LSTM stands for Long Short-Term Memory. It is a type of Recurrent Neural Network (RNN), which places it firmly within the field of deep learning — a subset of machine learning that uses multi-layered neural networks to learn patterns from data.
Artificial Intelligence
└── Machine Learning
└── Deep Learning
├── CNNs (images, spatial data)
├── Transformers (language models, attention-based)
└── RNNs (sequential / time-series data)
├── Vanilla RNN (simple, suffers from vanishing gradients)
├── GRU (simplified gating, faster)
└── LSTM (full gating mechanism, best for long sequences)
Standard neural networks treat each input independently — they have no concept of order or memory. But many real-world problems are sequential: stock prices, weather, language, sensor readings, music. The current value depends on what came before it.
Vanilla RNNs attempted to solve this by feeding output back into the network as input, but they suffer from the vanishing gradient problem — during training, gradients shrink exponentially as they propagate backward through time, making it impossible to learn long-range dependencies. An RNN trained on 365 days of data effectively "forgets" what happened 60+ days ago.
LSTM was introduced by Hochreiter & Schmidhuber in 1997 specifically to fix this. It uses a gating mechanism that allows it to selectively remember or forget information over long sequences — hundreds or even thousands of time steps.
Each LSTM cell has three gates and a cell state. Think of the cell state as a conveyor belt — information flows along it largely unchanged, and the gates decide what to add or remove.
┌─────────────────────────────────────────┐
│ LSTM Cell │
│ │
Cell State ─────┤── × ──────────── + ──────────────────────┤──── Cell State
(long-term │ │ │ │ (updated)
memory) │ │ │ │
│ ┌─┴──┐ ┌──────┴──────┐ ┌────────┐ │
│ │ Fg │ │ Ig × Cand │ │ Og │ │
│ │gate│ │ gate gate │ │ gate │ │
│ └─┬──┘ └──┬────┬─────┘ └───┬────┘ │
│ │ │ │ │ │
│ └────┬────┘ │ ┌───┘ │
│ │ │ │ │
Hidden State ───┤────────┴─────────┴─────────┤────────────┤──── Hidden State
(short-term │ [h(t-1), x(t)] concat │ tanh() │ (output)
memory) │ │ │
└─────────────────────────────────────────┘
Input: x(t)
Fg = Forget Gate → "What old info should I discard?" σ(0 to 1)
Ig = Input Gate → "What new info is worth storing?" σ(0 to 1)
Cand = Candidate → "What are the new candidate values?" tanh(-1 to 1)
Og = Output Gate → "What part of cell state to output?" σ(0 to 1)

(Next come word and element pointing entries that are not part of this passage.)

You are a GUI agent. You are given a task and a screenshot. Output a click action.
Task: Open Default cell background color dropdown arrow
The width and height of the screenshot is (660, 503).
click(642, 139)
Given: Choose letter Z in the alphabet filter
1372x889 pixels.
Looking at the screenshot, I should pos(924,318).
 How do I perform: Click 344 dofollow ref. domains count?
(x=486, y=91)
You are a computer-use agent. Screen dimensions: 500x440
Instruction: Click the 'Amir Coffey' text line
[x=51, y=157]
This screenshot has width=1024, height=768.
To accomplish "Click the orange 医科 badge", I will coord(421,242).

Here is a simple LSTM for time-series prediction using TensorFlow/Keras:
import numpy as np
from tensorflow.keras.models import Sequential
from tensorflow.keras.layers import LSTM, Dense, Dropout
# Suppose X_train has shape: (samples, timesteps, features)
# e.g. 1000 samples, 60-day lookback, 8 features per day
model = Sequential([
LSTM(128, return_sequences=True, input_shape=(60, 8)),
Dropout(0.2),
LSTM(128, return_sequences=True),
Dropout(0.2),
LSTM(128, return_sequences=False), # last layer returns single output
Dropout(0.2),
Dense(64, activation='relu'),
Dense(32, activation='relu'),
Dense(1), # predict one value (e.g. tomorrow's price)
])
model.compile(optimizer='adam', loss='huber', metrics=['mae'])

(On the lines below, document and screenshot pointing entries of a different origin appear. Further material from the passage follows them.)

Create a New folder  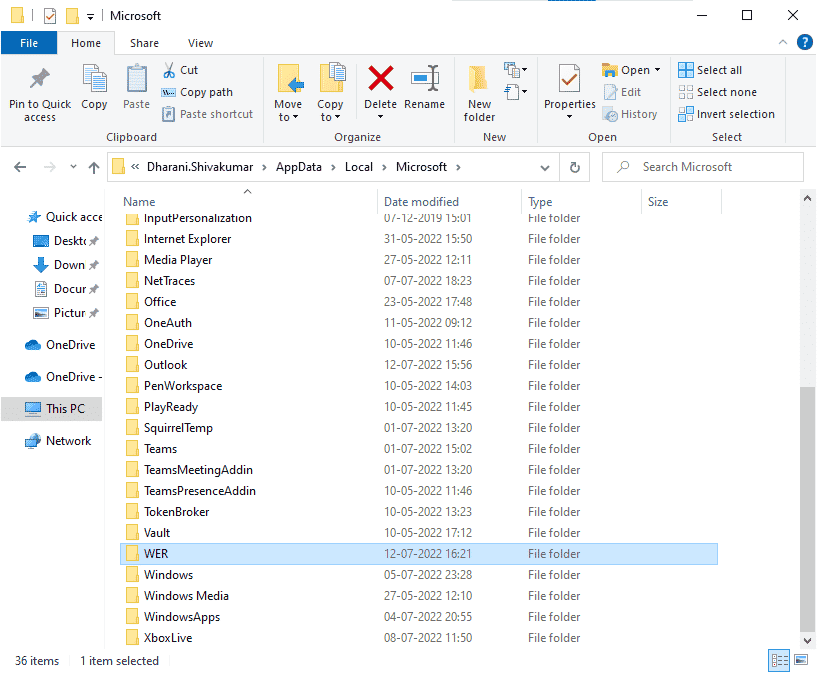478,90
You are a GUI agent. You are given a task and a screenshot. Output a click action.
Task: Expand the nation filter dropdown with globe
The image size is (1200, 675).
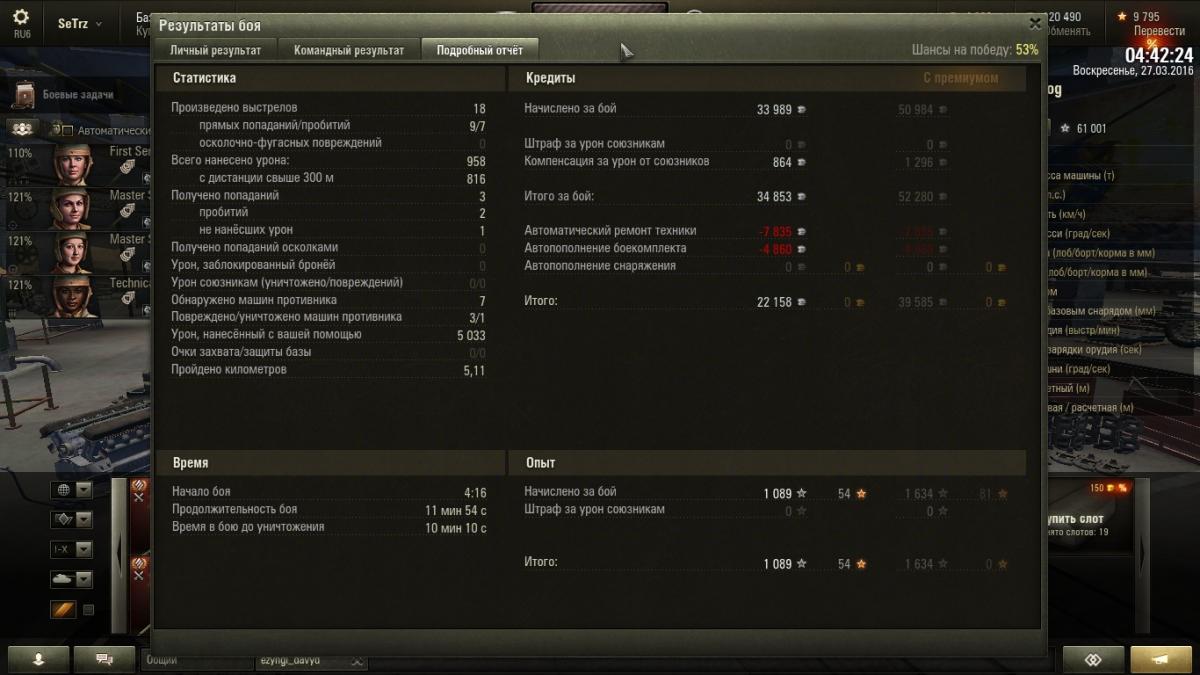pyautogui.click(x=72, y=490)

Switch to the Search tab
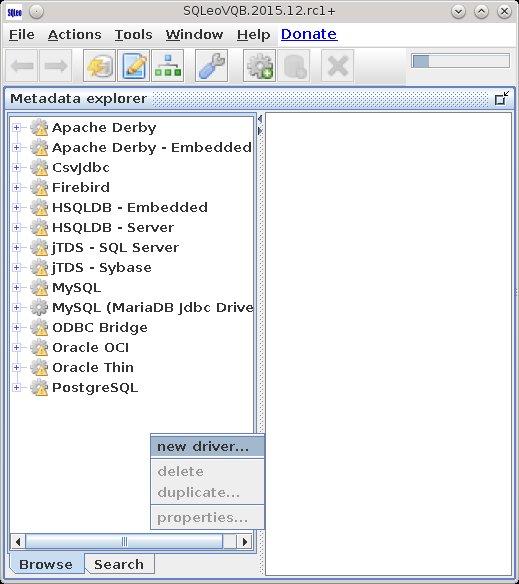point(119,564)
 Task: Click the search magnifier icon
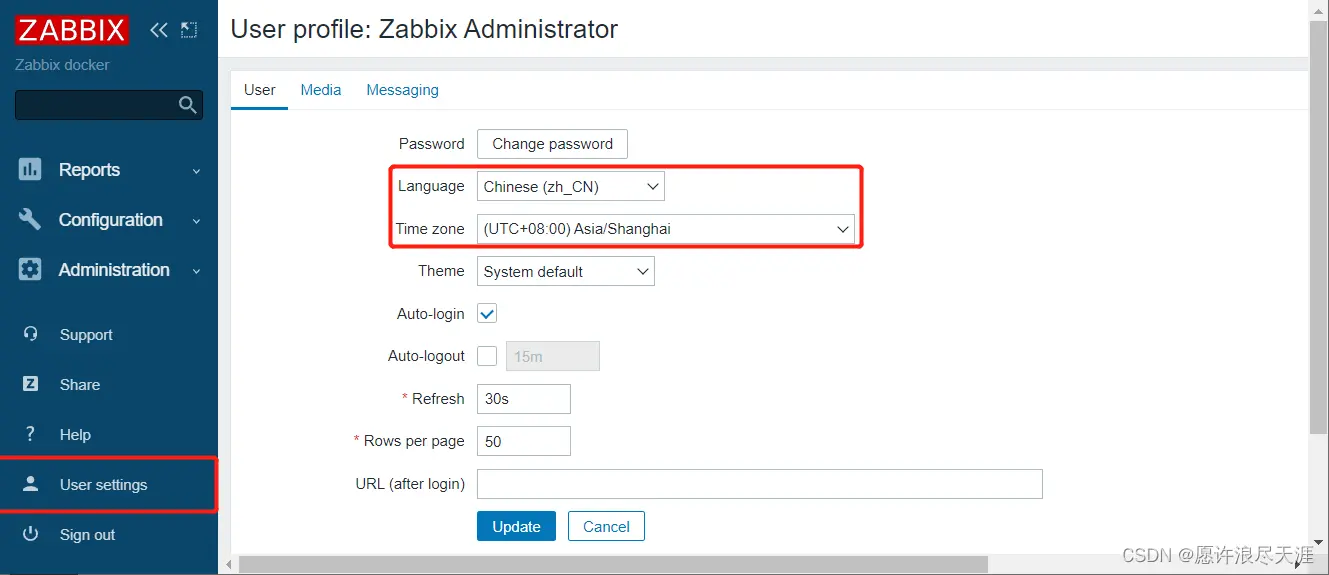coord(187,105)
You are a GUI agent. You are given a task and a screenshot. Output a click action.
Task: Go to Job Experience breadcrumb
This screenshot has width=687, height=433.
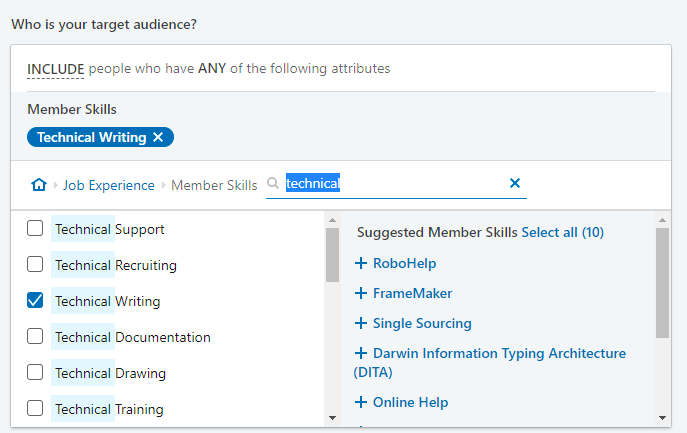109,185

model.fit(X_train, y_train, epochs=100, batch_size=64,
validation_split=0.1)
return_sequences=True on all layers except the last.
Below are five targeted improvements that significantly impact prediction quality, especially when working with long lookback windows and volatile time-series data.
Mean Squared Error (MSE) squares every error, which means large price moves (crashes, spikes) dominate the loss function. The model learns to "play it safe" and revert toward historical averages to minimize those squared penalties.
Huber loss behaves like MSE for small errors but switches to
linear (MAE-like) behavior for large errors, controlled by a delta
threshold. This makes the model robust to outlier moves without ignoring them entirely.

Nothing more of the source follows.